Global demand for air freight slowed in May due to weak global trade volumes as well as trade tensions between the US and China, according to the International Air Transport Association (Iata).
Air freight measured in freight tonne kilometres (FTKs) slowed by 3.4 per cent in May compared with the same period last year, even though there was a slight improvement over the contraction of 5.8 per cent seen in April.
“The impact of the US-China trade war on air freight volumes in May was clear. Year-on-year demand fell by 3.4 per cent. It’s evidence of the economic damage that is done when barriers to trade are erected,” said Iata director general and chief executive Alexandre de Juniac.
He welcomed recent efforts to ease trade tensions notably along the sidelines of the G20 summit in Osaka between US President Donald Trump and Chinese President Xi Jinping. He observed, however, that any successes from these engagements may be short-term.
“Restoring business confidence and growing trade will take time.

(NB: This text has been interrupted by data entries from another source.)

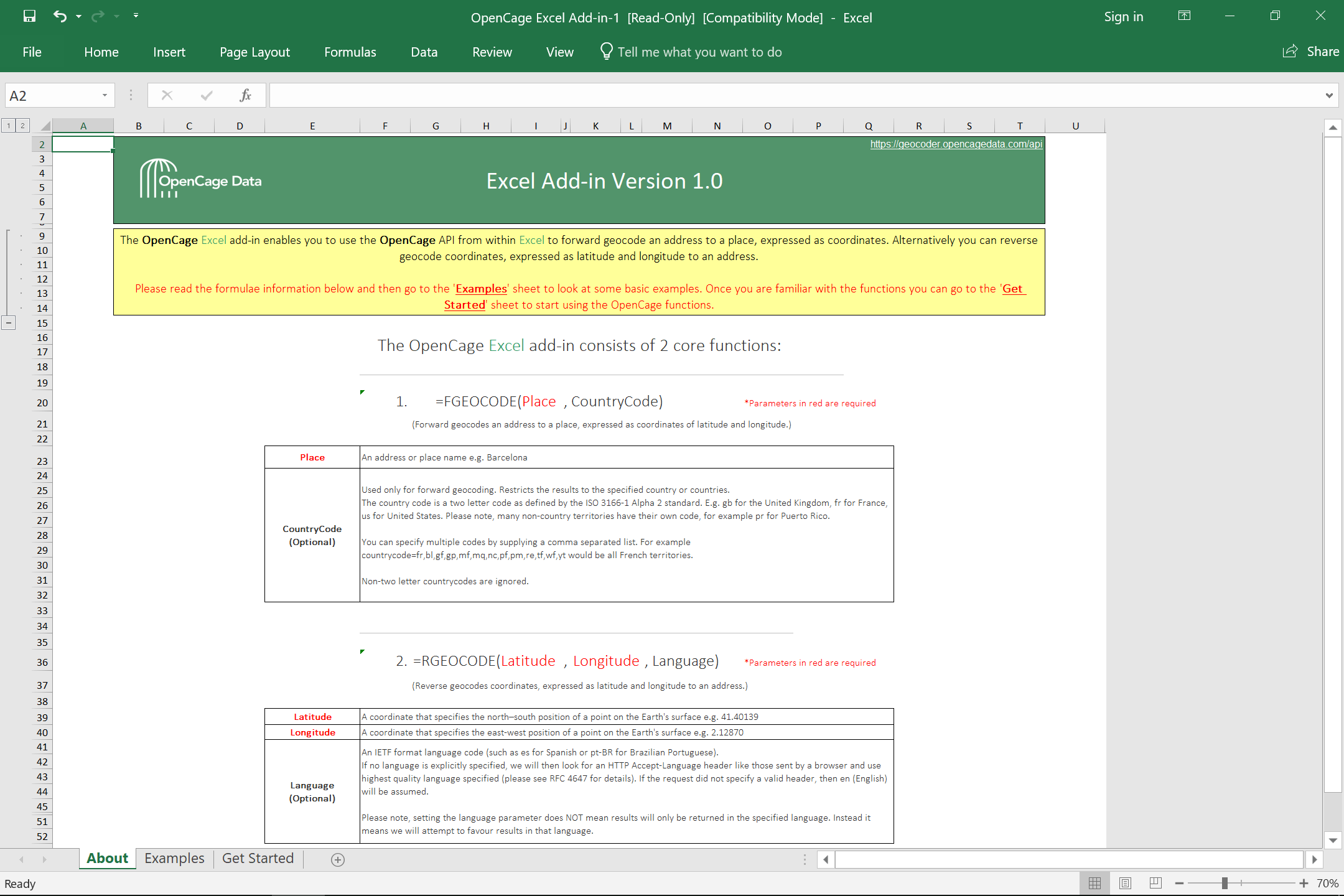Click the New sheet plus icon
Image resolution: width=1344 pixels, height=896 pixels.
point(338,859)
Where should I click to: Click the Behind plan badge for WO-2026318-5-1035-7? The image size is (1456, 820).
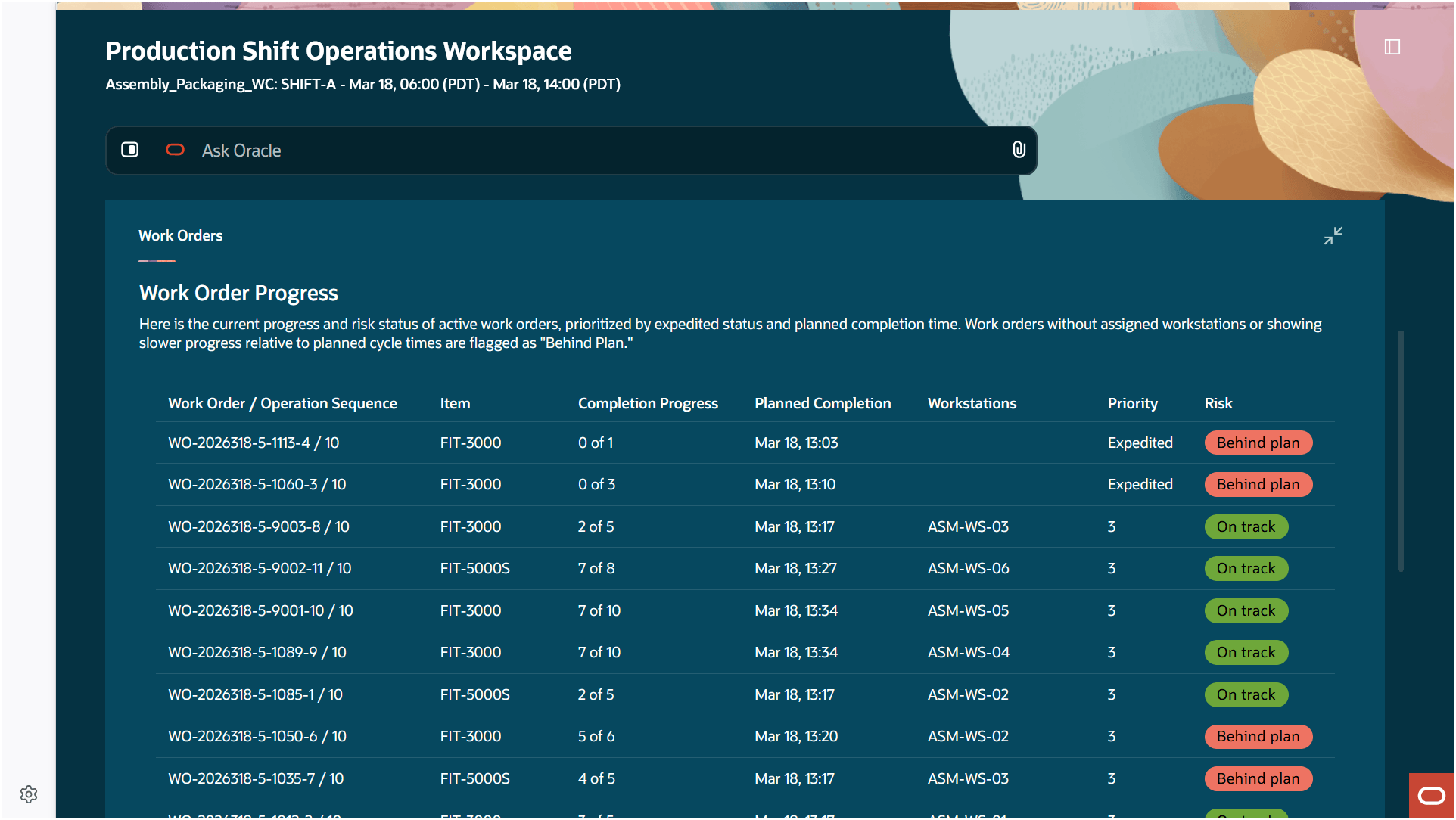[1258, 778]
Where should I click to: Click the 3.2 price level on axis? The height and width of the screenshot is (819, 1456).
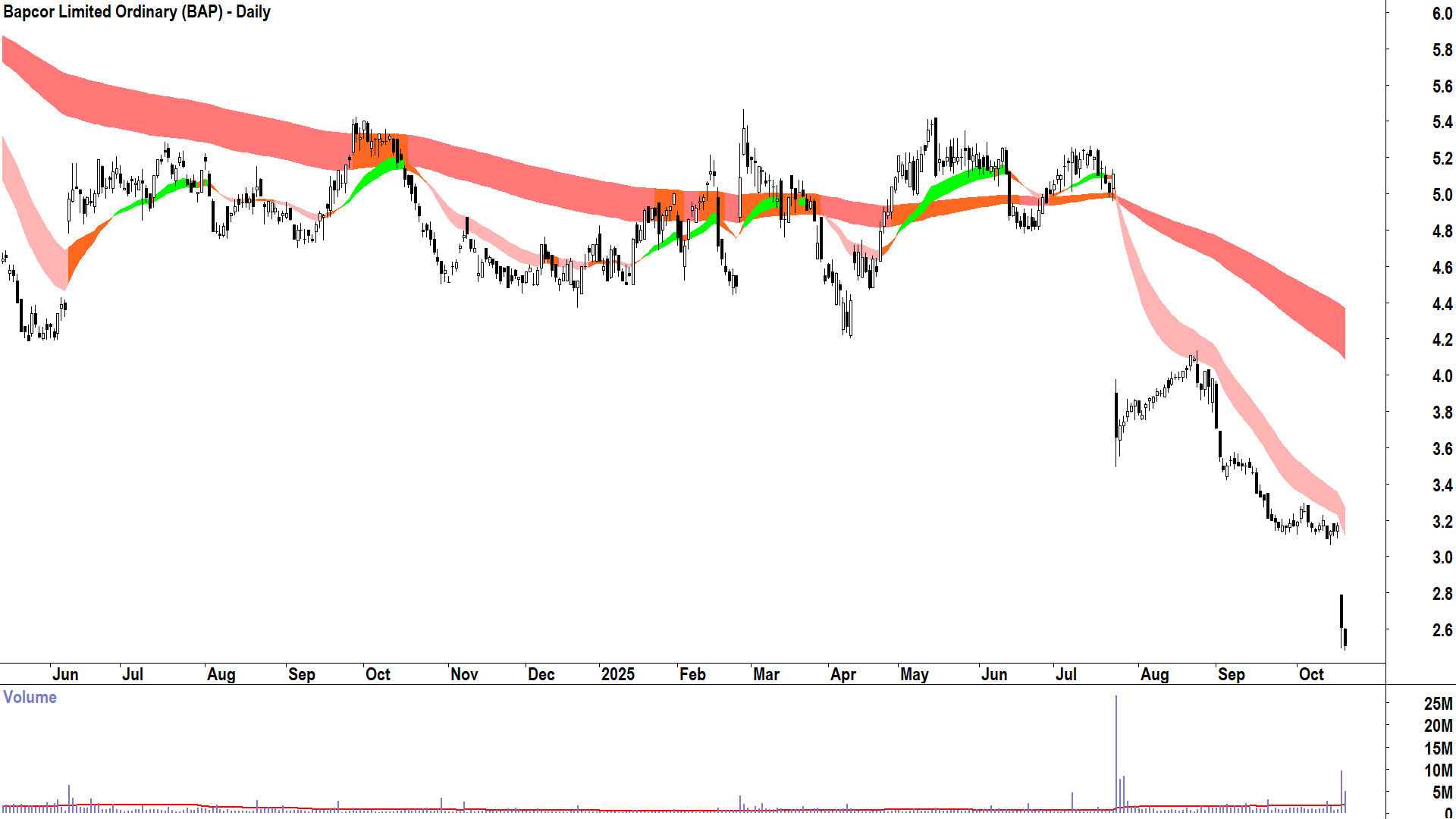tap(1442, 522)
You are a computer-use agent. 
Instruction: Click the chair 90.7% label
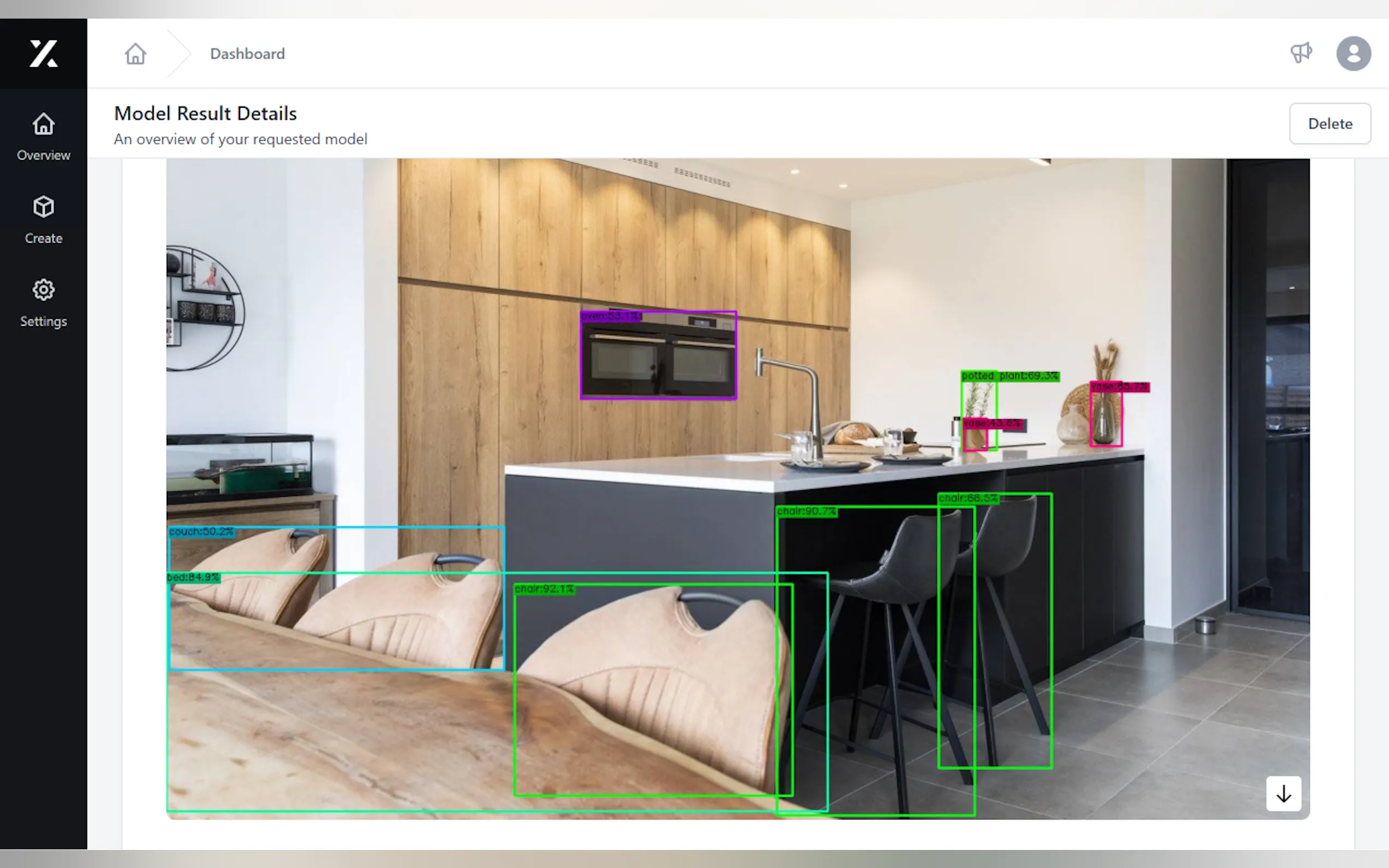[x=806, y=511]
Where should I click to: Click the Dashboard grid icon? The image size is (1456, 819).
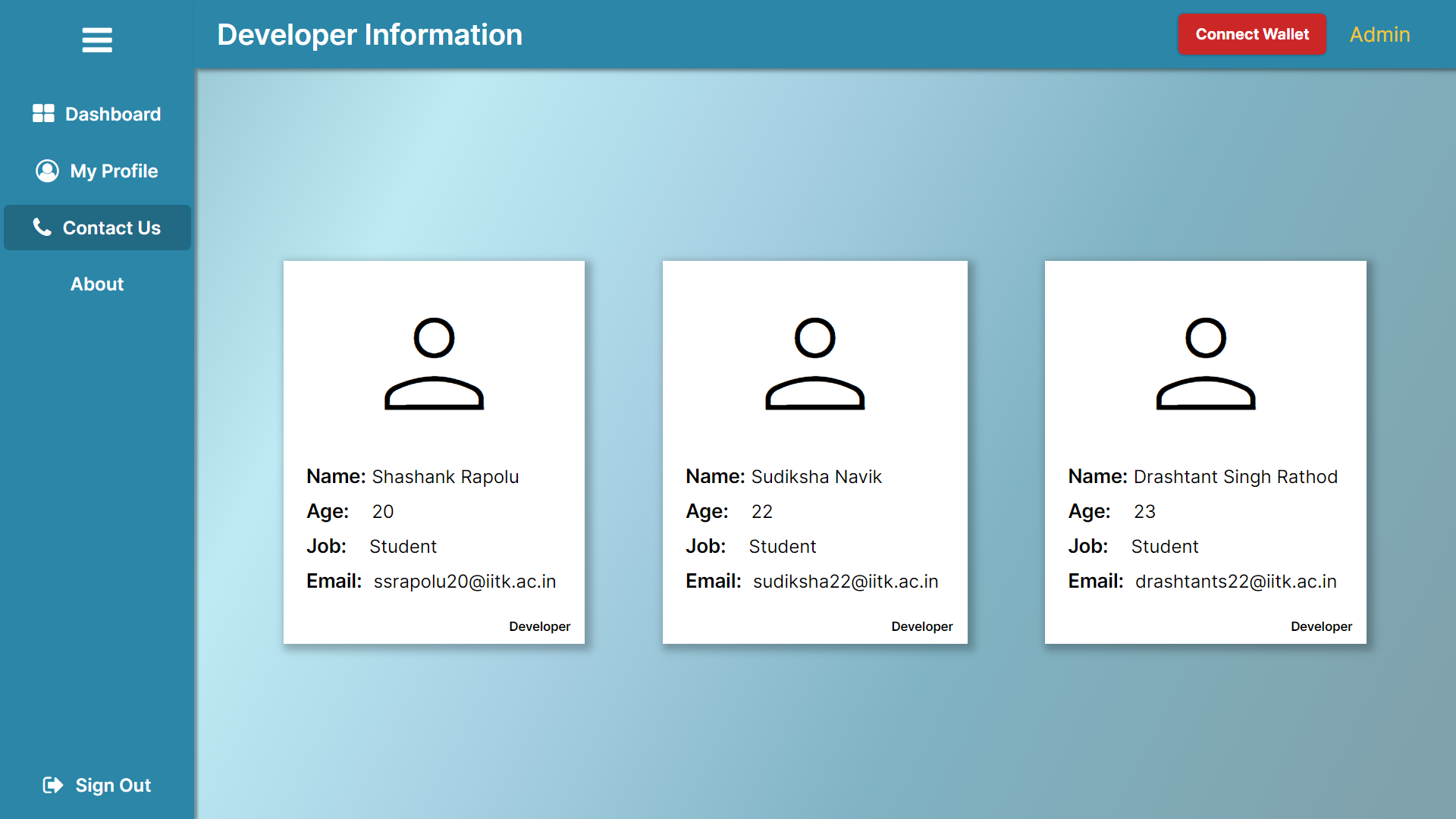coord(43,114)
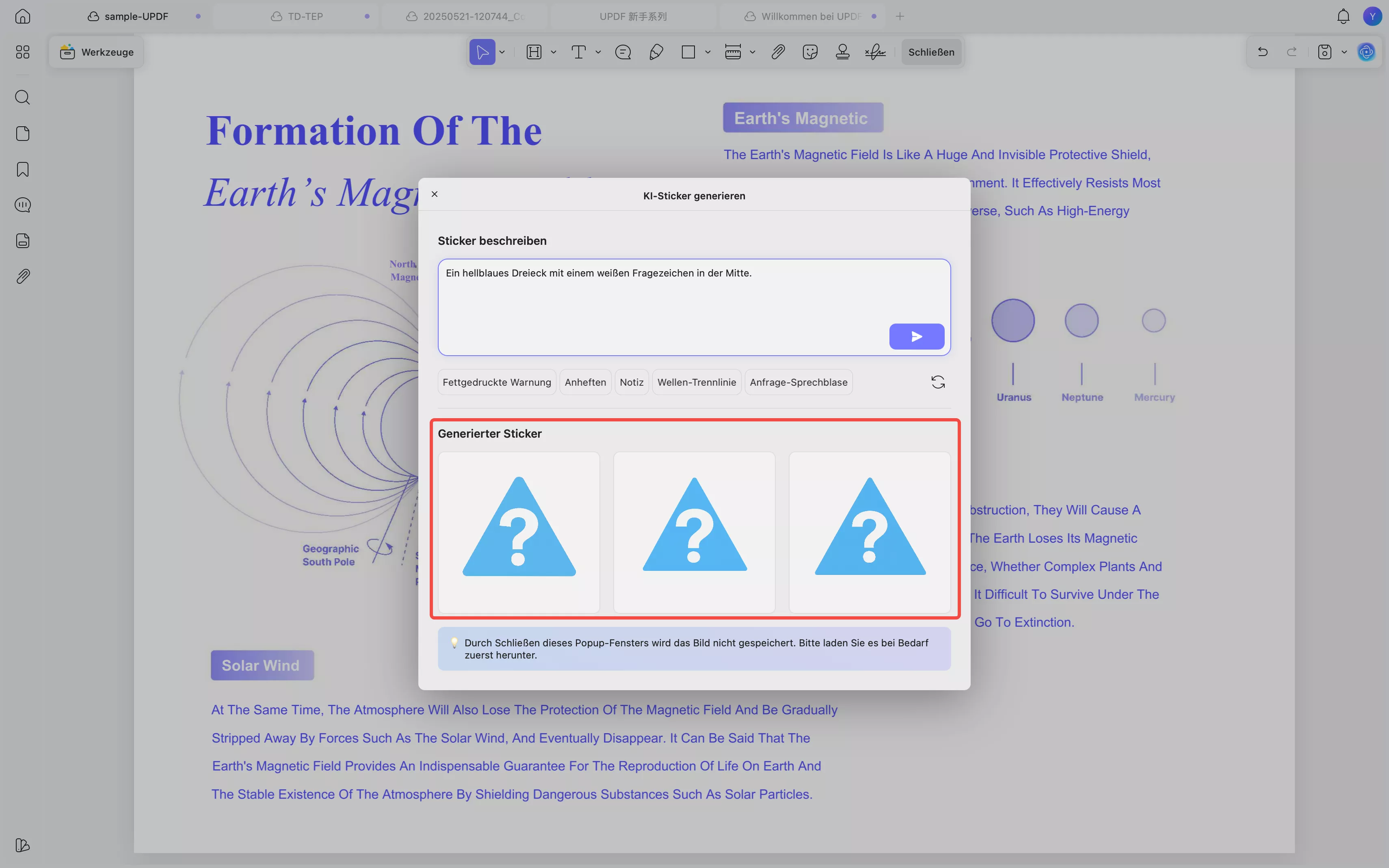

And we can expect the tough business environment for air cargo to continue,” he added.
Regionally, Asia Pacific as well as the Middle East suffered sharp declines year-on-year in terms of total freight volumes for May, while North America and Europe saw more more moderate declines. Only Africa as well as Late America registered growth in demand for air freight during May compared to last year.
Middle East airlines in particular saw freight volumes decrease by 6.9 per cent in May compared with the same period last year, while capacity also slowed by 1.6 per cent.
Weakening air freight volumes to and from North Africa as well as Asia Pacific contributed to the softer performance.
"Once again, these flows reflect the broader weakness in global trade volumes, combined with the impact of the restructuring of airline business models currently underway in the region,” Iata noted.